Two Victorian teenagers who planned separate terror attacks in Melbourne in 2015 will spend an extra four years in jail after the Victorian court of appeal ruled their original sentences had been manifestly inadequate.

The appeals are at the centre of a building political controversy concerning the fate of three federal ministers, who declared the court an “ideological experiment” after reading media reports of some of the appeal hearings earlier this month and have since been called upon to explain themselves to avoid potential charges of contempt of court.

Ministers Greg Hunt and Alan Tudge and assistant minister Michael Sukkar, who all criticised the court for not handing down tougher sentences on people convicted of terrorism offences, apologised to the court in a separate hearing later on Friday.

Last week, the chief justice, Marilyn Warren, made a public statement saying the outcome of the appeals would not be affected by political pressure, intended or otherwise, by federal government ministers.

In a joint hearing at the court of appeal on Friday morning, Sevdet Besim, a 20-year-old Hallam man who pleaded guilty to planning to run down and behead a police officer during the 2015 Anzac Day commemorations, was re-sentenced to 14 years’ jail, with a non-parole period of 10 years and six months.

The Commonwealth Director of public Prosecutions (CDPP) launched an appeal against his original sentence of 10 years’ jail, with a non-parole period of seven-and-a-half years, a month after it was handed down in September 2016.

He has been in jail since his arrest on in April 2015, just days before the planned terror attack.

If he had not pleaded guilty, Warren said, Besim would have been sentenced to 19 years’ jail with a non-parole period of 12 years. His crime of preparing for, or planning, a terrorist attack carries a maximum penalty of life imprisonment.

The court also allowed the CDPP’s appeal against the sentence of a 19-year-old Melbourne man known as MHK, who plotted to use homemade bombs in an attack in Melbourne’s central business district, on a train, or at a police station on Mother’s Day 2015.

MHK was sentenced in December to seven years’ jail with a non-parole period of five years and three months, a sentence trial judge Lex Lasry said was due to MHK’s youth and a need not to impose a crushing sentence on a child with an otherwise clean criminal record.

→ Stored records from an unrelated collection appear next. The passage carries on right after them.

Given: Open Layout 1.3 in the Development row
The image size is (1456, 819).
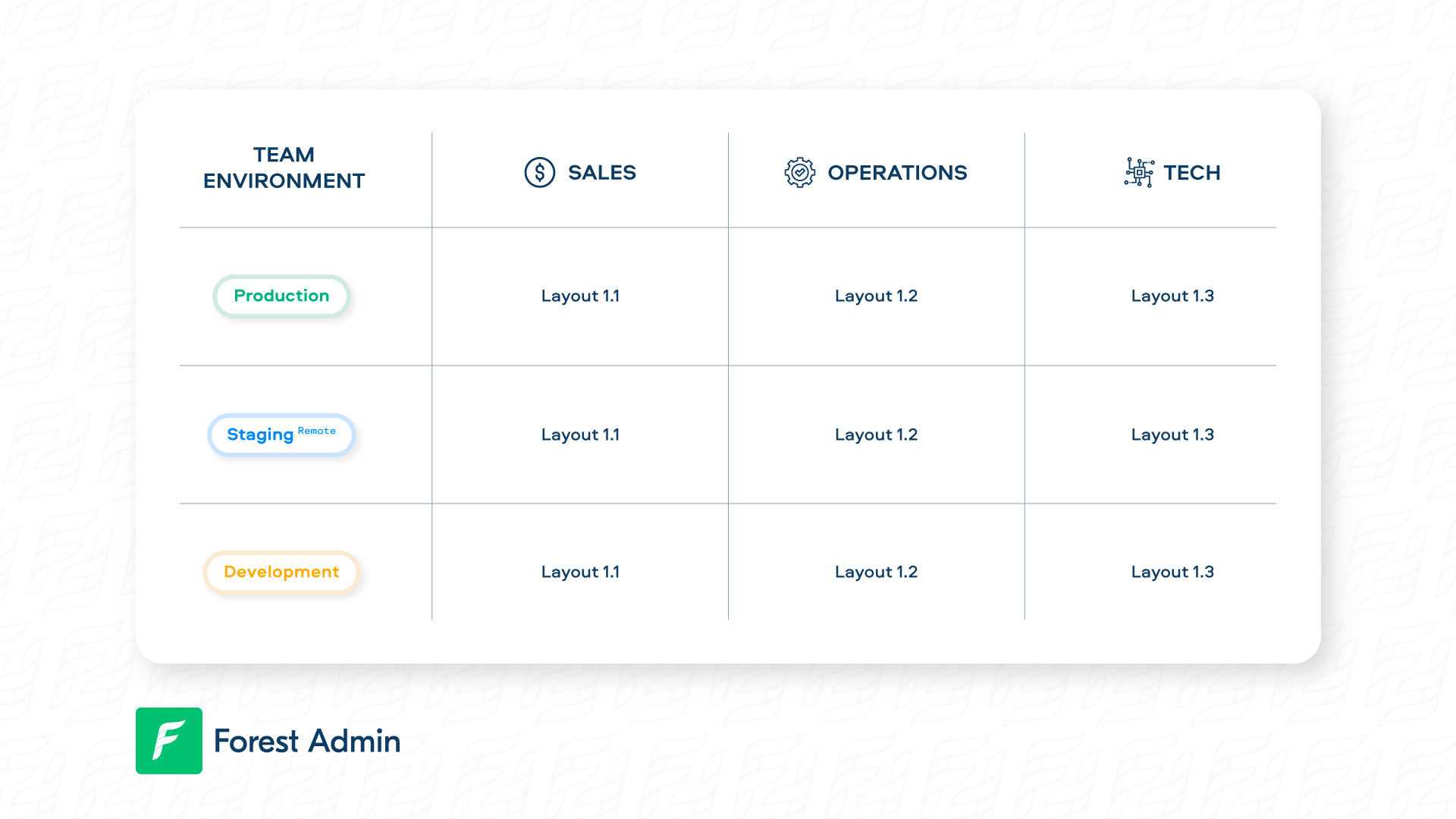Looking at the screenshot, I should coord(1172,572).
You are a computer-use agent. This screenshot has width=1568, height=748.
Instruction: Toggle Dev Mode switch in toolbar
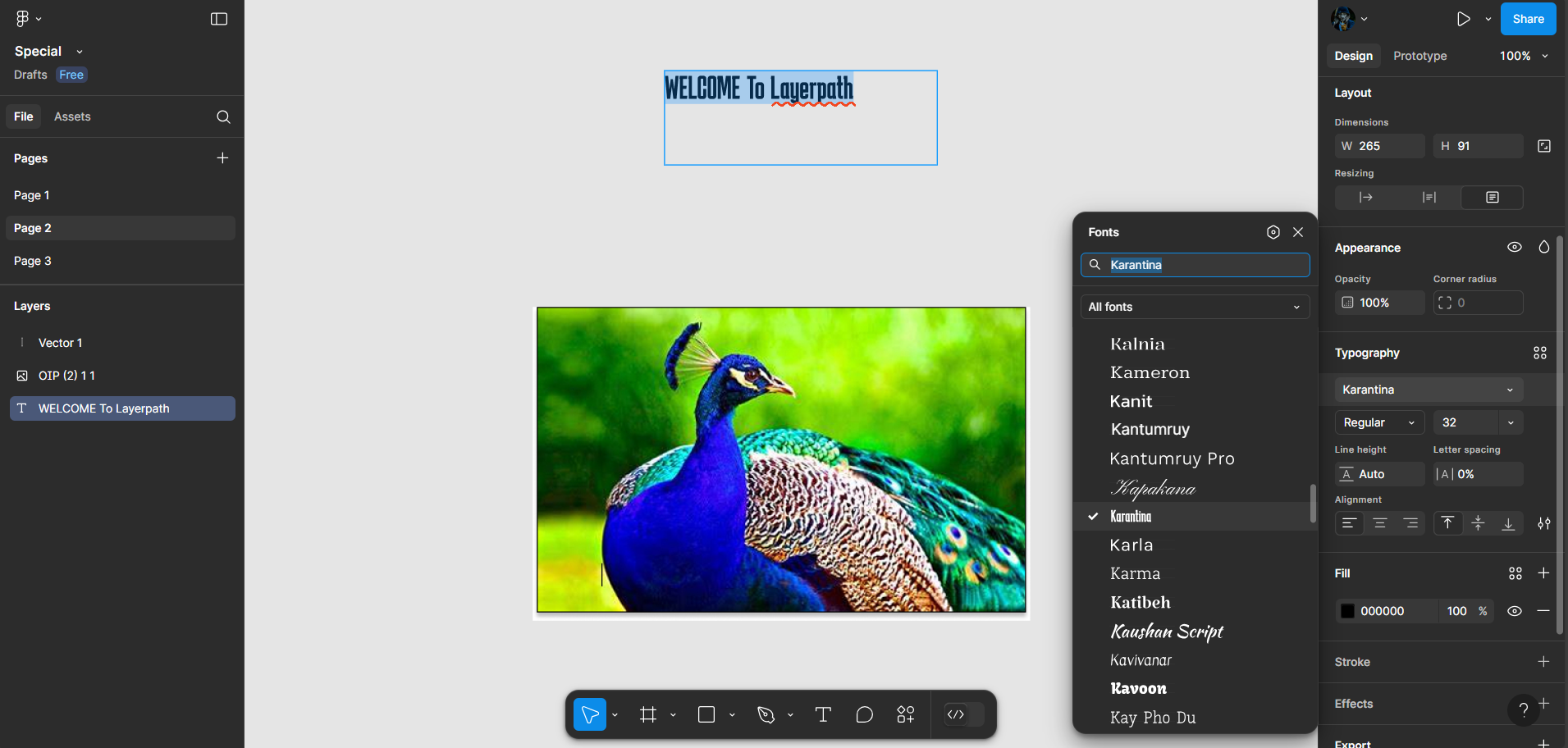click(x=963, y=714)
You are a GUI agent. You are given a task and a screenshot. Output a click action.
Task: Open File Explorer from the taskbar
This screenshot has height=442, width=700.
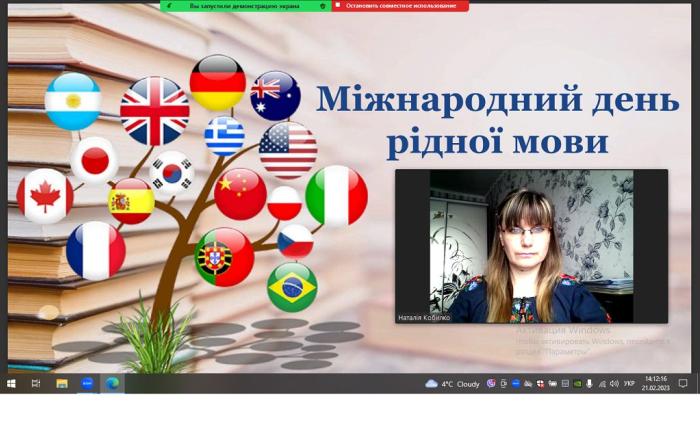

His revised sentence is 11 years’ imprisonment with a non-parole period of eight years and three months.

If MHK had not pleaded guilty, Warren said, his new sentence would have been 16 years’ imprisonment with a non-parole period of 12 years.

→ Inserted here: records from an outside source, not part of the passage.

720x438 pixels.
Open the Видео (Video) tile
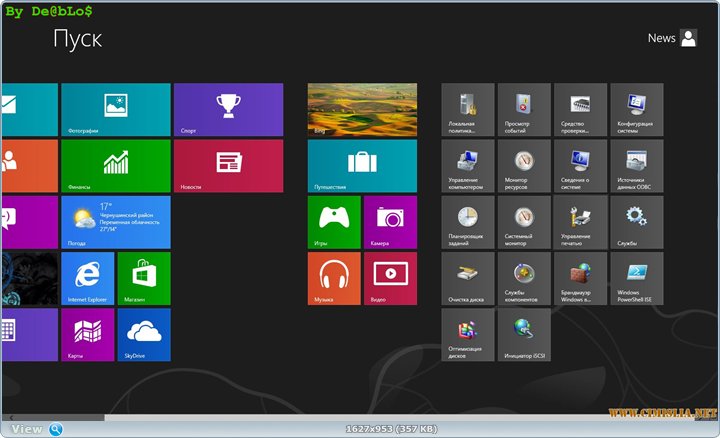390,278
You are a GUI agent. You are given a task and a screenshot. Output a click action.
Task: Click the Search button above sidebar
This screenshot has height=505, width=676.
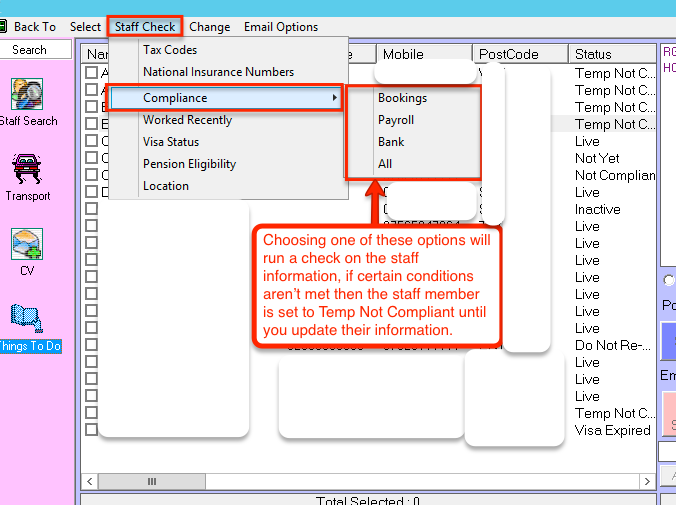[30, 50]

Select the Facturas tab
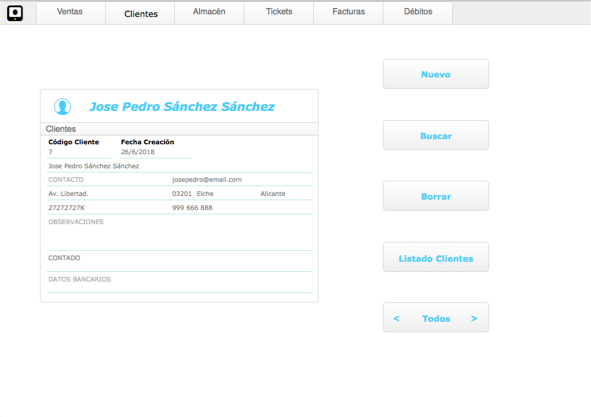[348, 12]

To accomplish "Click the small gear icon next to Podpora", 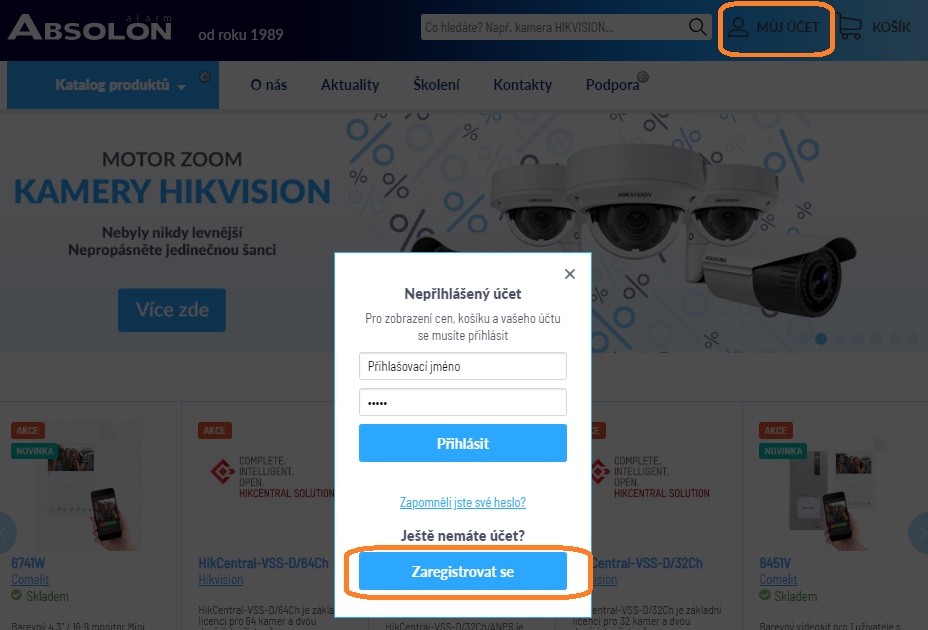I will [x=643, y=76].
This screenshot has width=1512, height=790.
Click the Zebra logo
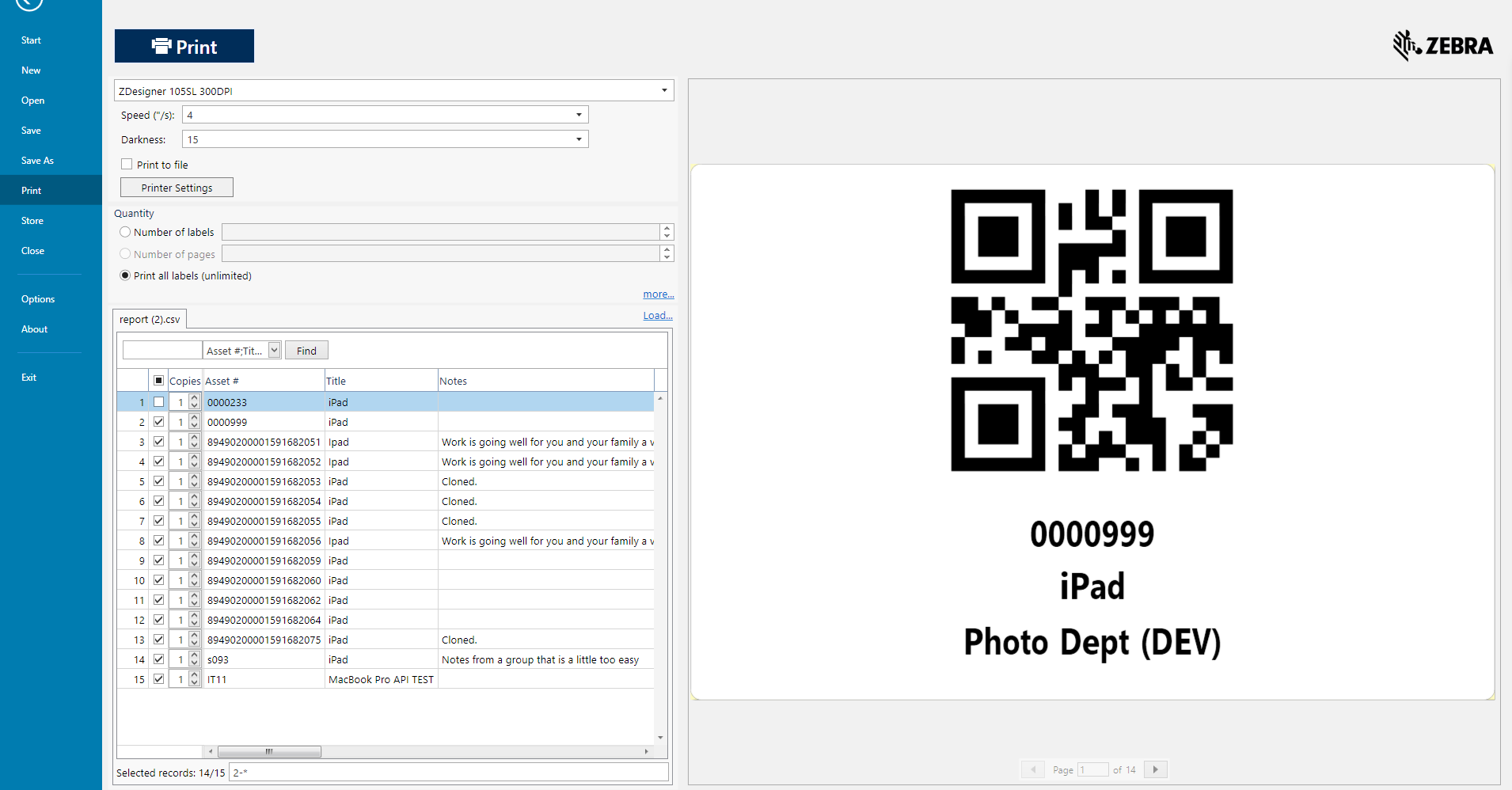1442,46
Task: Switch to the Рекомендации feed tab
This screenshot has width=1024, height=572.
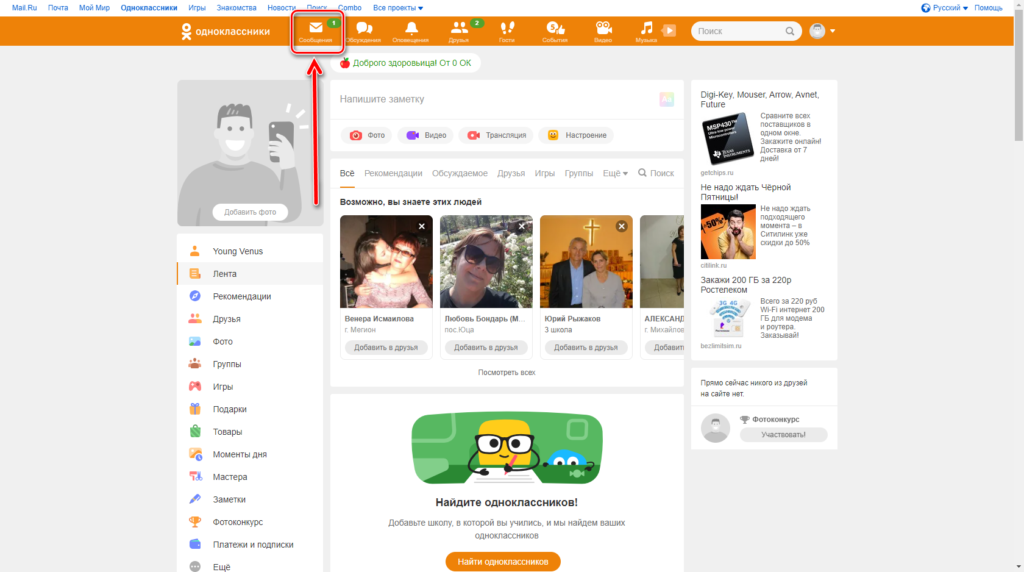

MHK has been held in a youth detention centre since his arrest as a 17-year-old in May 2015.

In a lengthy judgment on MHK’s case, Warren and two other judges, Stephen Kaye and Mark Weinberg, wrote that while sentences for terrorism in Australia had on occasion been “significantly lower”, the landscape had changed.

“Having regard to the scourge of modern terrorism, and the development of more recent sentencing principles in the is area, they seem to us to have been unduly lenient,” the judgment said. “No such sentences would have bee imposed today.”

It said the level of planning and preparation undertaken by MHK, who had been talking online to a senior Islamic State figure in the United Kingdom and had acquired a large quantity of screws and shrapnel to use in a homemade bomb, meant that his moral culpability, even having regard to his youth, “must be assessed as being at a very high level”.

In a separate written ruling, the judges said that Besim’s decision to target a police officer in a public place during a parade, and his “willingness to kill other innocent civilians if at all possible,” made it an “extremely serious” offence.

“His cold-blooded and chilling discussions with [another accused] which the sentencing judge rightly characterised throughout the plea as reflecting ‘putrid’ behaviour, called for severe punishment, and a strongly deterrent sentence.”